What to produce — Convert the rows from the line with "pixels, height=600 pixels." up to and including the line with "(645, 425)." into a JSON list of strings, one string per line, leaving out blank lines and the pictures.

Data shown section start

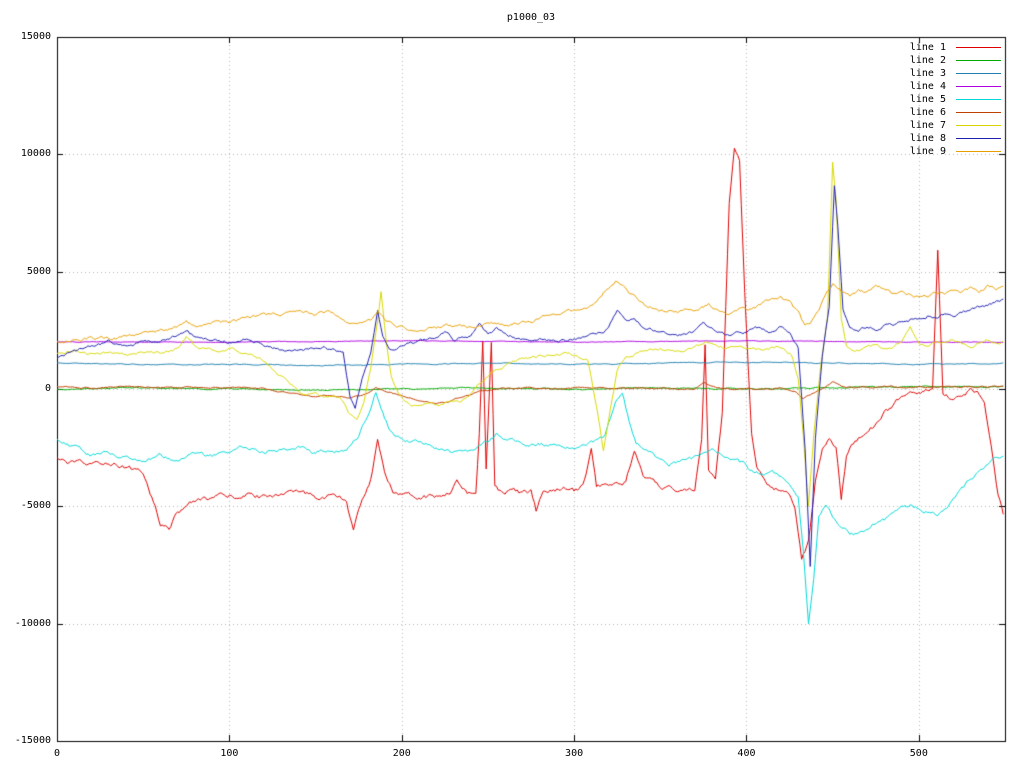 The height and width of the screenshot is (768, 1024). What do you see at coordinates (928, 152) in the screenshot?
I see `legend-label: line 9` at bounding box center [928, 152].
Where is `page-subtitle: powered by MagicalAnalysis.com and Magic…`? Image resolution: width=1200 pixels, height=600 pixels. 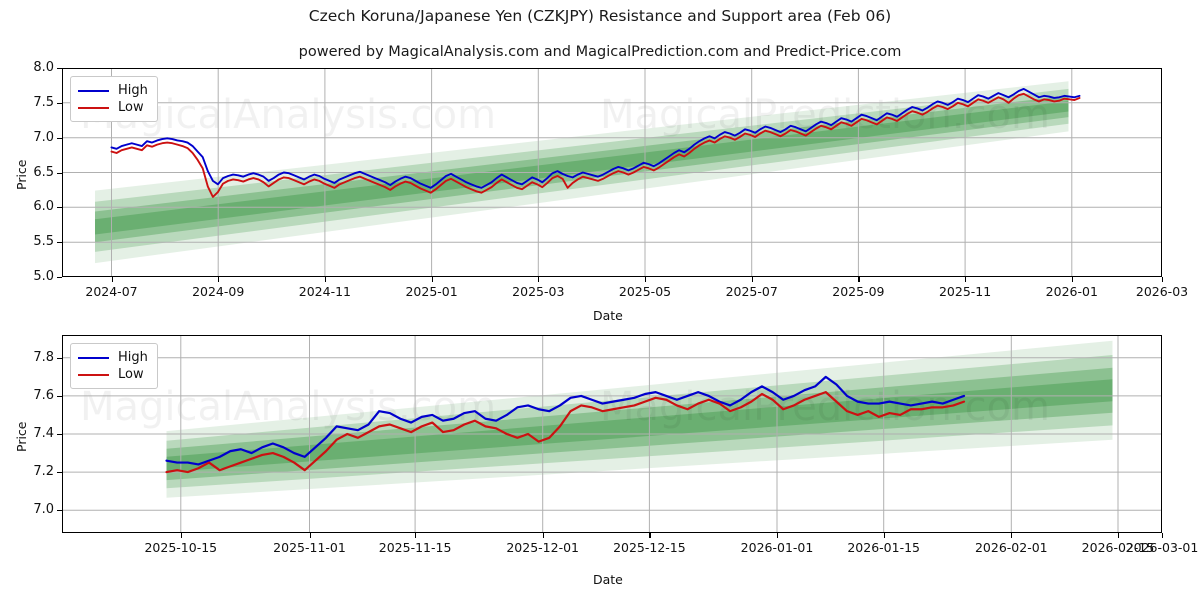
page-subtitle: powered by MagicalAnalysis.com and Magic… is located at coordinates (600, 52).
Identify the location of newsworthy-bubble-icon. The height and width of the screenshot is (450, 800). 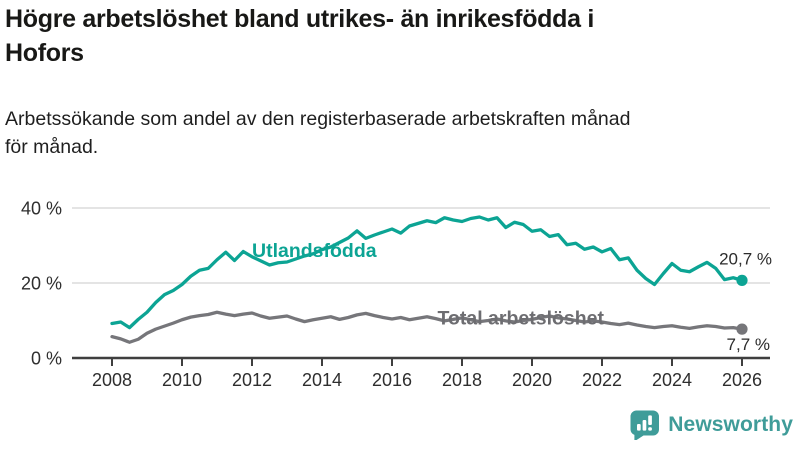
(645, 425).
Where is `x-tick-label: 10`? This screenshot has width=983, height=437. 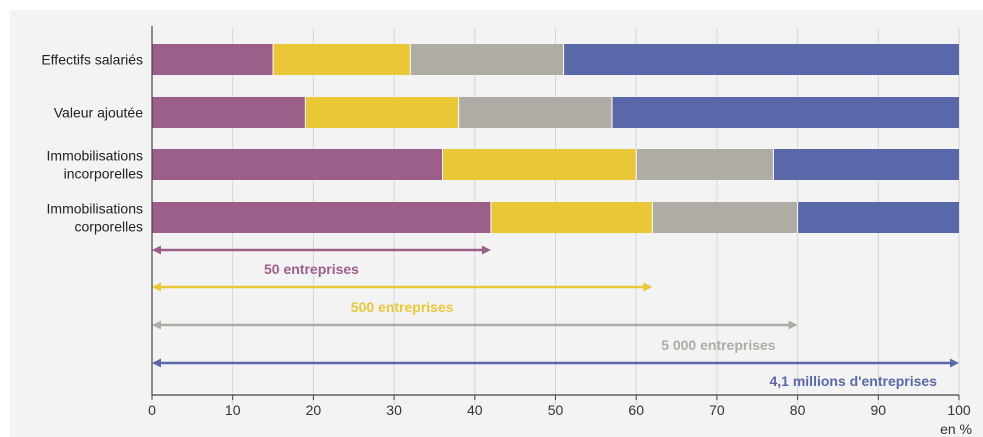 x-tick-label: 10 is located at coordinates (233, 410).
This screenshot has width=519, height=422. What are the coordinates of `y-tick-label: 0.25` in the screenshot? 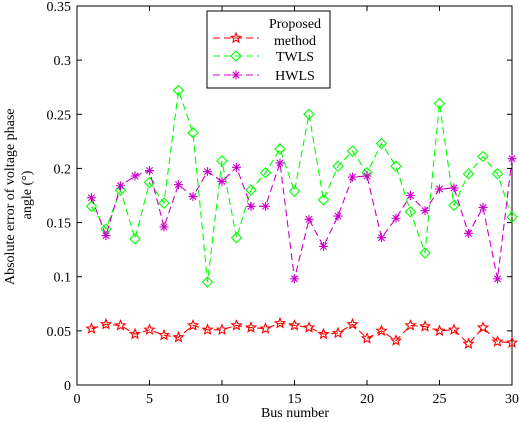 It's located at (60, 116).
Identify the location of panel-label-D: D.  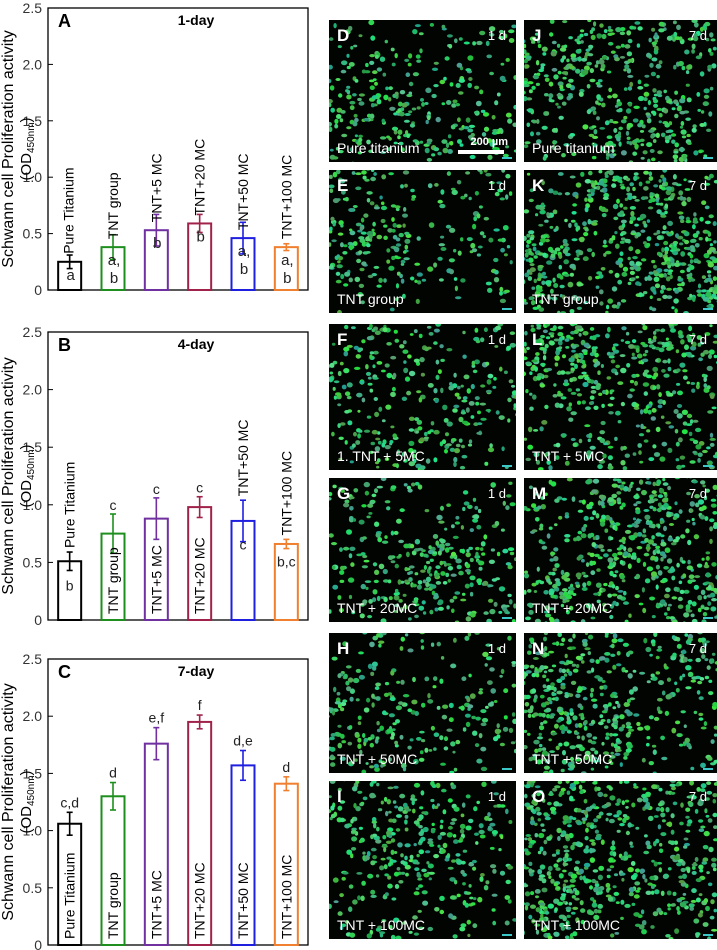
(344, 36).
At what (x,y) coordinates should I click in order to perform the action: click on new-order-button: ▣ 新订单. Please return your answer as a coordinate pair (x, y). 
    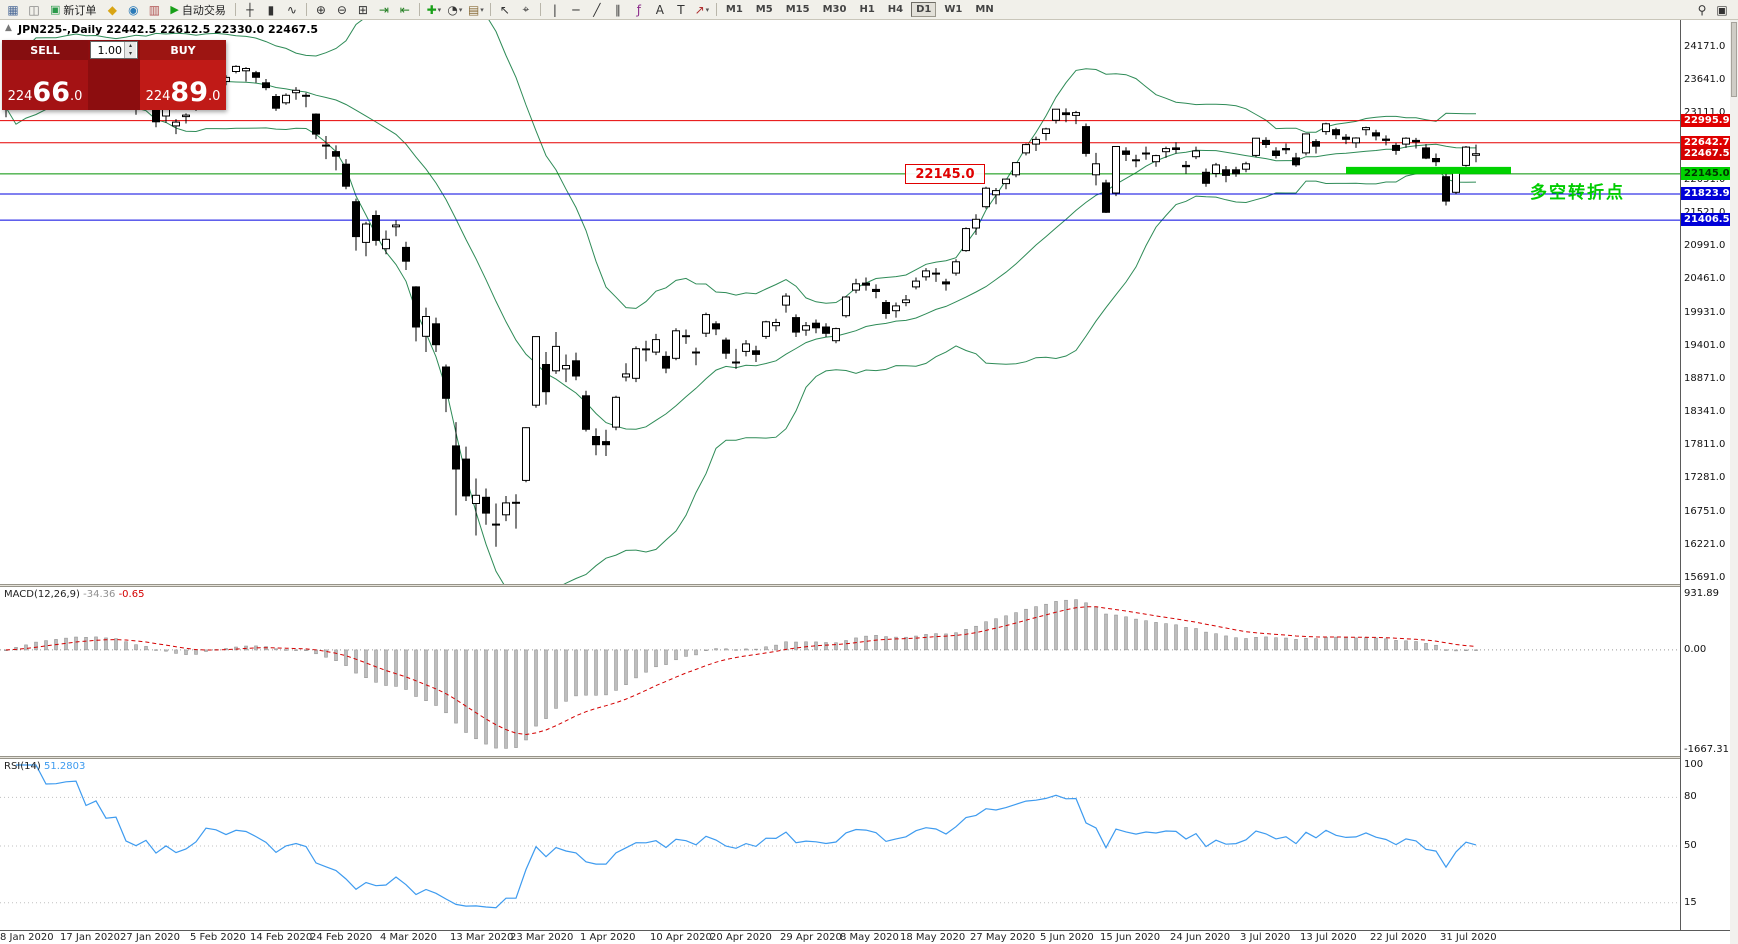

Data shown section end

Task answer —
[
  "Where is `page-subtitle: powered by MagicalAnalysis.com and Magic…`? Image resolution: width=1200 pixels, height=600 pixels. ",
  "page-subtitle: powered by MagicalAnalysis.com and Magic… is located at coordinates (600, 52).",
  "Identify the location of newsworthy-bubble-icon. The height and width of the screenshot is (450, 800). ",
  "(645, 425)."
]